◆ **EXERCISE PROMPT**
Copy the data below verbatim, leaving no line out.

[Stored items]

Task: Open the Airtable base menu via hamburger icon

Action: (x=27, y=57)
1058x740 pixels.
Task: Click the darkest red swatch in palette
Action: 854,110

◆ **EXERCISE RESPONSE**
Task: Open the Airtable base menu via hamburger icon

Action: (x=27, y=57)
1058x740 pixels.
Task: Click the darkest red swatch in palette
Action: 854,110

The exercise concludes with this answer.